Изменить стиль страницы

— А ты, — волосатый перст дотронулся до моей груди. — Ты почему неразборчиво отвечаешь? Хрипишь что-то.

— У него зубы болят, — ответили мои соседи.

— Нет, — ответил я, стараясь заставить свой разбитый рот выговаривать слова как можно тверже. — Жалоб на конвой нет.

— Рассказ неплохой, — сказал я Сазонову. — Литературно грамотный. Только ведь не напечатают его. И конец какой-то аморфный.

— У меня есть другой конец, — сказал Сазонов. — Через год я был большим начальником в лагере. Тогда ведь «перековка» была, и Щербакову выходило место младшего оперуполномоченного в том отделении, где я работал. Там от меня многое зависело, и Щербаков боялся, что я запомнил эту историю с зубом.
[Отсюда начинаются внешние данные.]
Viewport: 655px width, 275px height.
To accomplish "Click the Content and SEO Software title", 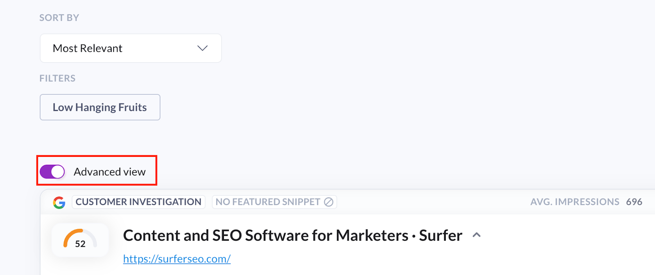I will (x=292, y=236).
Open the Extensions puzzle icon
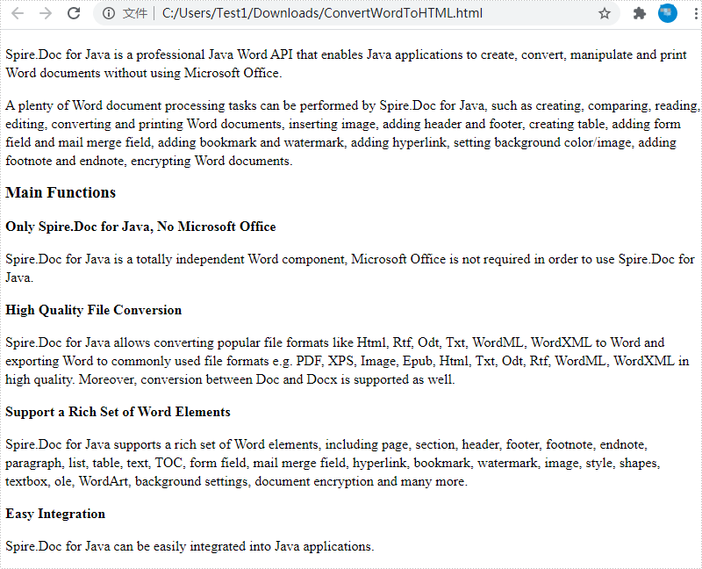702x569 pixels. click(x=640, y=13)
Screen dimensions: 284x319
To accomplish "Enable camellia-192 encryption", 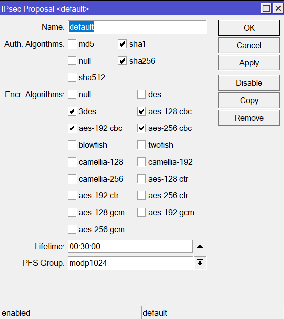I will pyautogui.click(x=142, y=162).
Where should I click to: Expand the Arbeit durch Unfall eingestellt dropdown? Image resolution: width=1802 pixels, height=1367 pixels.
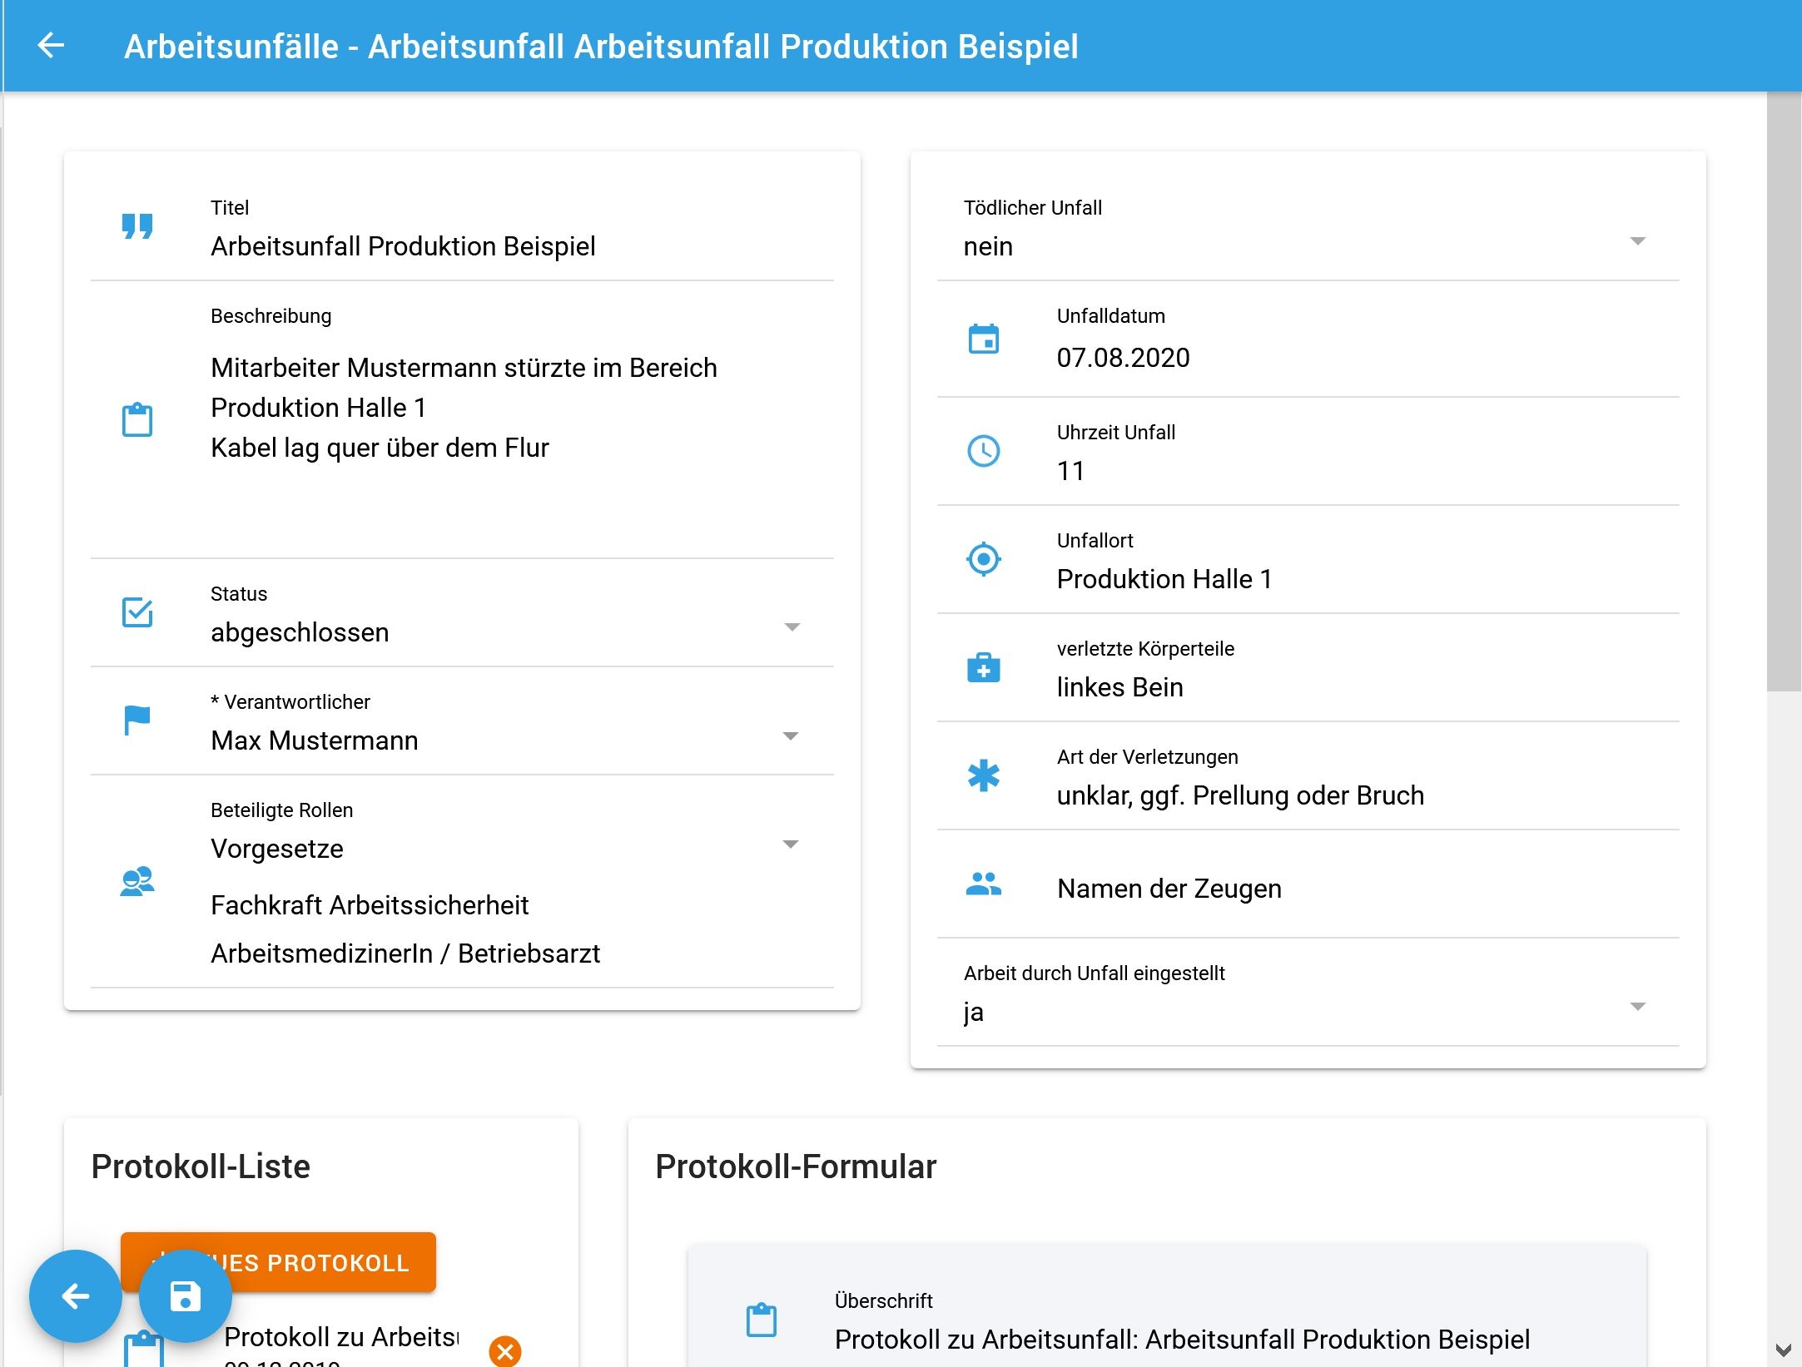click(1637, 1007)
Щербаков этот случай тоже не забыл. У него была большая семья, место было выгодное, заметное, и он, человек простодушный и прямой, явился ко мне, чтобы узнать, не буду ли я возражать против его назначения. Пришел с бутылкой, мириться по русскому обычаю, но я пить с ним не стал и уверил Щербакова, что я ничего плохого ему не сделаю.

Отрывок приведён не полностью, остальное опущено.